Extracted entries:
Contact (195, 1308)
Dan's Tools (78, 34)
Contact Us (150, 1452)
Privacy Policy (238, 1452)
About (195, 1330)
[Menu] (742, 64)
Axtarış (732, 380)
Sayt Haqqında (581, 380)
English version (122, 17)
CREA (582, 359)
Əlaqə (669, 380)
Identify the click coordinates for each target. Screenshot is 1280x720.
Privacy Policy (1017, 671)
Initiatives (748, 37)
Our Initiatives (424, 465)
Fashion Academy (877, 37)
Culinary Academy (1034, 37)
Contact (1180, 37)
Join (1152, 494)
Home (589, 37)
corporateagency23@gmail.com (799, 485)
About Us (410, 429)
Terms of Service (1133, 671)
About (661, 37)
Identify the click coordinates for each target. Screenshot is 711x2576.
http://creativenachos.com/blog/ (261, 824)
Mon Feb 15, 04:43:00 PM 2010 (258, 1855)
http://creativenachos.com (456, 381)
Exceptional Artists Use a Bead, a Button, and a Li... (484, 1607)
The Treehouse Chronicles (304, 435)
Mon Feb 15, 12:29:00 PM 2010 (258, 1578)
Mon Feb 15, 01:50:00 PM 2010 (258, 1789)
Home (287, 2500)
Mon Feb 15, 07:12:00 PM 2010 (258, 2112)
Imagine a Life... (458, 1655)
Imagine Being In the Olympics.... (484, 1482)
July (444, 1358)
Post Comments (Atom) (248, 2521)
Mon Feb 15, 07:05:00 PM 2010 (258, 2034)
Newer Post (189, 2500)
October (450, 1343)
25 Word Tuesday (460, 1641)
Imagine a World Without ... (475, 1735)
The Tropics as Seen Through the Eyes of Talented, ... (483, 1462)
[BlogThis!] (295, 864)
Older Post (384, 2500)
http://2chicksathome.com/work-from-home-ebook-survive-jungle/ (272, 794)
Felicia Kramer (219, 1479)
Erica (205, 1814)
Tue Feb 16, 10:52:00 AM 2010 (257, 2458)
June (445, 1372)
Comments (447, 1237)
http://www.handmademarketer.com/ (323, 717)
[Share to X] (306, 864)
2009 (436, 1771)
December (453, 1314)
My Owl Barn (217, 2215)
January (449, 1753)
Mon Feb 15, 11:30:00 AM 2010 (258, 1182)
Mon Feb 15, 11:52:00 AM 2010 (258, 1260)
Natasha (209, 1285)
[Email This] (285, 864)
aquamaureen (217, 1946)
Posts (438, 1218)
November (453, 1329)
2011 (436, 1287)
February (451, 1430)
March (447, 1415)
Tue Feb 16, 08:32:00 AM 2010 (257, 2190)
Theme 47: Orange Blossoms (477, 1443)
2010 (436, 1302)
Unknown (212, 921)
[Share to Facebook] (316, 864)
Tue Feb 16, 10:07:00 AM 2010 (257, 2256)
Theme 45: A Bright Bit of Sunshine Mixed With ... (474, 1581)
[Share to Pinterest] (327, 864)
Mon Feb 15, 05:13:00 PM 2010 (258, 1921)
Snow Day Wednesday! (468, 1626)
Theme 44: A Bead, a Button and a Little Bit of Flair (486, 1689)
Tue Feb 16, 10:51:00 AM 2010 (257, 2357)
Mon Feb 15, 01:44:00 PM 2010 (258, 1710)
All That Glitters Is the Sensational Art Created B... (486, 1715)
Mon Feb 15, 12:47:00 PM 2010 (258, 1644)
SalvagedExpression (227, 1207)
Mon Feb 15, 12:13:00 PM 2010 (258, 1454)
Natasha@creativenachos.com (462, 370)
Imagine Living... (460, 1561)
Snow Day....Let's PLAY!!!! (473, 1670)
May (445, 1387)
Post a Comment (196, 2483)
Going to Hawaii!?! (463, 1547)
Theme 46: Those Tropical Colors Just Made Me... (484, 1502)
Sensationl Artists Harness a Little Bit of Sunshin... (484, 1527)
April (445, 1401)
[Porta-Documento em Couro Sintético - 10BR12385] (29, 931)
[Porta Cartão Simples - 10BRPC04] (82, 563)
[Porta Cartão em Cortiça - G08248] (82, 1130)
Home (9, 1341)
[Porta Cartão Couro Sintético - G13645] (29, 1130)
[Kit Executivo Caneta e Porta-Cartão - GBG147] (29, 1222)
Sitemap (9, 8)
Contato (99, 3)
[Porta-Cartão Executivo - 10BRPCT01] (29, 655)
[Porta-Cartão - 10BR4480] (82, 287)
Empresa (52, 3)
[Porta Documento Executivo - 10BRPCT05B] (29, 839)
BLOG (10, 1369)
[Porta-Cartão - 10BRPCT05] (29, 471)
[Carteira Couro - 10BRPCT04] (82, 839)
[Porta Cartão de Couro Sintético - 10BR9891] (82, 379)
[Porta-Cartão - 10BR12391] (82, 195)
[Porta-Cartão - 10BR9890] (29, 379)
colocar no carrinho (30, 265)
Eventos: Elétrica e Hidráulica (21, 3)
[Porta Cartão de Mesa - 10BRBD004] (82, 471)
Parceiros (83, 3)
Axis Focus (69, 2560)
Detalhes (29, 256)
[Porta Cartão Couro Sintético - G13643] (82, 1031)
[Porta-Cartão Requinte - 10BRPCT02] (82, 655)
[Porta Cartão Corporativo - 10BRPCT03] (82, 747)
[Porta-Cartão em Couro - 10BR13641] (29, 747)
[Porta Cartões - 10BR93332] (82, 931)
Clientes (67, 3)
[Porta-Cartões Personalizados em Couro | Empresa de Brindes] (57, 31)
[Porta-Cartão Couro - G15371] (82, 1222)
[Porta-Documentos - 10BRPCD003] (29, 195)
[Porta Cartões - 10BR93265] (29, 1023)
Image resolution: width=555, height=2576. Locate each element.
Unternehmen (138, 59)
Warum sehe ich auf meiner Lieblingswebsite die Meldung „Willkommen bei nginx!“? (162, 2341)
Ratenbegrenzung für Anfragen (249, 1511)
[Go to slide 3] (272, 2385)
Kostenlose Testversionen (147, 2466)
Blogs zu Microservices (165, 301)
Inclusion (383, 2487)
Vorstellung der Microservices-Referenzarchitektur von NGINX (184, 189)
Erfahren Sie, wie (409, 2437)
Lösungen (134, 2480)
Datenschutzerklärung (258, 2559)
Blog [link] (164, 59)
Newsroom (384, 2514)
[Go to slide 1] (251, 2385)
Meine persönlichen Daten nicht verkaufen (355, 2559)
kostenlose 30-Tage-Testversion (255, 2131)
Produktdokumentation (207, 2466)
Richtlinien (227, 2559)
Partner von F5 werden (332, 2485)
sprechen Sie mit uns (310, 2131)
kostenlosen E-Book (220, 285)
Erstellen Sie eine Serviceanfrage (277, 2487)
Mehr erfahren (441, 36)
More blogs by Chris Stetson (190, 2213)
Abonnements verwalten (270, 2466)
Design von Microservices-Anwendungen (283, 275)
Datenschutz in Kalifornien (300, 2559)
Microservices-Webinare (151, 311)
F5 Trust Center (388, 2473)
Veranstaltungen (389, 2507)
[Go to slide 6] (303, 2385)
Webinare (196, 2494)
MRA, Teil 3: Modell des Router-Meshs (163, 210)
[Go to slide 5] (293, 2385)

Exercise directions:
Across the listing, tally every line that includes the word "Couro" and supply the total alone.

Answer to this exercise:
8